- [CHALLENGE] Render the records below as a JSON list of strings, one string per line, omitting any blank lines.

(Records from a dataset)
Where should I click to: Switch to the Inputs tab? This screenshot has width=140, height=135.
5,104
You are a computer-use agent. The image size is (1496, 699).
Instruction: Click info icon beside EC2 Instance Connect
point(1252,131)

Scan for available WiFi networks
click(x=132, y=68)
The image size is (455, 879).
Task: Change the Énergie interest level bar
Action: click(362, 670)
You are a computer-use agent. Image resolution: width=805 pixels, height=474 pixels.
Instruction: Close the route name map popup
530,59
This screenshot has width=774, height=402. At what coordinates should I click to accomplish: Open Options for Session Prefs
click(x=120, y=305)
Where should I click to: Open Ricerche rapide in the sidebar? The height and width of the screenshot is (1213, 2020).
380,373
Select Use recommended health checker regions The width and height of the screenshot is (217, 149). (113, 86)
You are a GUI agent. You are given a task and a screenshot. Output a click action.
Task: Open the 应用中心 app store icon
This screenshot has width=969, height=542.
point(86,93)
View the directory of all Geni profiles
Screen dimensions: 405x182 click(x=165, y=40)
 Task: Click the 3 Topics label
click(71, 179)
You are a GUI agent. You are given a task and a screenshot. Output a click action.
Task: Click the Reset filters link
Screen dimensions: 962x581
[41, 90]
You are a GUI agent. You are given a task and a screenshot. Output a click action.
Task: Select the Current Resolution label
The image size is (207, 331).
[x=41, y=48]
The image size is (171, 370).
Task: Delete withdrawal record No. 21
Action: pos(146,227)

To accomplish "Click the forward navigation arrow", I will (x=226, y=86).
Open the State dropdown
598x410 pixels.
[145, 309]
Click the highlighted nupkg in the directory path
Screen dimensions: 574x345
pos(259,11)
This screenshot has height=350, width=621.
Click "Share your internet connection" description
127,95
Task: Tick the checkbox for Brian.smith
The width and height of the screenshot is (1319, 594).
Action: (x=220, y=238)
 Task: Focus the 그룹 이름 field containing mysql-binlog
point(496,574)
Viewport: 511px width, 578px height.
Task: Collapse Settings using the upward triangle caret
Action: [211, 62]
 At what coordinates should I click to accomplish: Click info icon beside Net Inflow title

- [RESULT]
[
  "Where should I click to: Switch to the Inputs tab? This screenshot has width=140, height=135.",
  "5,104",
  "You are a computer-use agent. The image size is (1496, 699).",
  "Instruction: Click info icon beside EC2 Instance Connect",
  "point(1252,131)",
  "Scan for available WiFi networks",
  "click(x=132, y=68)",
  "The image size is (455, 879).",
  "Task: Change the Énergie interest level bar",
  "Action: click(362, 670)",
  "You are a computer-use agent. Image resolution: width=805 pixels, height=474 pixels.",
  "Instruction: Close the route name map popup",
  "530,59",
  "This screenshot has width=774, height=402. At what coordinates should I click to accomplish: Open Options for Session Prefs",
  "click(x=120, y=305)",
  "Where should I click to: Open Ricerche rapide in the sidebar? The height and width of the screenshot is (1213, 2020).",
  "380,373",
  "Select Use recommended health checker regions The width and height of the screenshot is (217, 149). (113, 86)",
  "You are a GUI agent. You are given a task and a screenshot. Output a click action.",
  "Task: Open the 应用中心 app store icon",
  "This screenshot has width=969, height=542.",
  "point(86,93)",
  "View the directory of all Geni profiles",
  "Screen dimensions: 405x182 click(x=165, y=40)",
  " Task: Click the 3 Topics label",
  "click(71, 179)",
  "You are a GUI agent. You are given a task and a screenshot. Output a click action.",
  "Task: Click the Reset filters link",
  "Screen dimensions: 962x581",
  "[41, 90]",
  "You are a GUI agent. You are given a task and a screenshot. Output a click action.",
  "Task: Select the Current Resolution label",
  "The image size is (207, 331).",
  "[x=41, y=48]",
  "The image size is (171, 370).",
  "Task: Delete withdrawal record No. 21",
  "Action: pos(146,227)",
  "To accomplish \"Click the forward navigation arrow\", I will (x=226, y=86).",
  "Open the State dropdown",
  "598x410 pixels.",
  "[145, 309]",
  "Click the highlighted nupkg in the directory path",
  "Screen dimensions: 574x345",
  "pos(259,11)",
  "This screenshot has height=350, width=621.",
  "Click \"Share your internet connection\" description",
  "127,95",
  "Task: Tick the checkbox for Brian.smith",
  "The width and height of the screenshot is (1319, 594).",
  "Action: (x=220, y=238)",
  " Task: Focus the 그룹 이름 field containing mysql-binlog",
  "point(496,574)",
  "Viewport: 511px width, 578px height.",
  "Task: Collapse Settings using the upward triangle caret",
  "Action: [211, 62]",
  " At what coordinates should I click to accomplish: Click info icon beside Net Inflow title"
]